* TRY IT:
Set down exactly, from the records below, the line with "Image resolution: width=800" through the line with "Open the Attendance", and nothing else.

* MATERIAL TO PROCESS:
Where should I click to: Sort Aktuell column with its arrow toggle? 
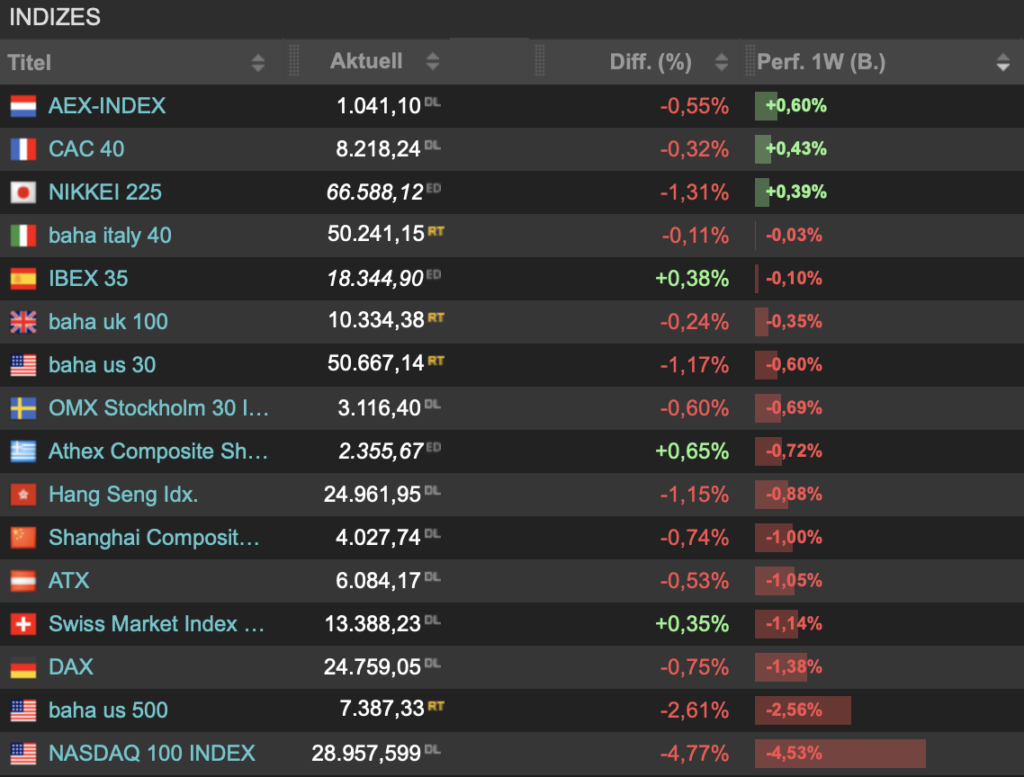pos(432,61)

---

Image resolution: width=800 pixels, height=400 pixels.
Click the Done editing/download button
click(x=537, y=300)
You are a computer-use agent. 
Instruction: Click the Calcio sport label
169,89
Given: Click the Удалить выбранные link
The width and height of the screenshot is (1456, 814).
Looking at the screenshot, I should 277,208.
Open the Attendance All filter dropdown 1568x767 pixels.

* SOLUTION BELOW:
Image resolution: width=800 pixels, height=400 pixels.
Click the Done editing/download button
click(x=537, y=300)
You are a computer-use agent. 
Instruction: Click the Calcio sport label
169,89
Given: Click the Удалить выбранные link
The width and height of the screenshot is (1456, 814).
Looking at the screenshot, I should 277,208.
Open the Attendance All filter dropdown 1568x767 pixels.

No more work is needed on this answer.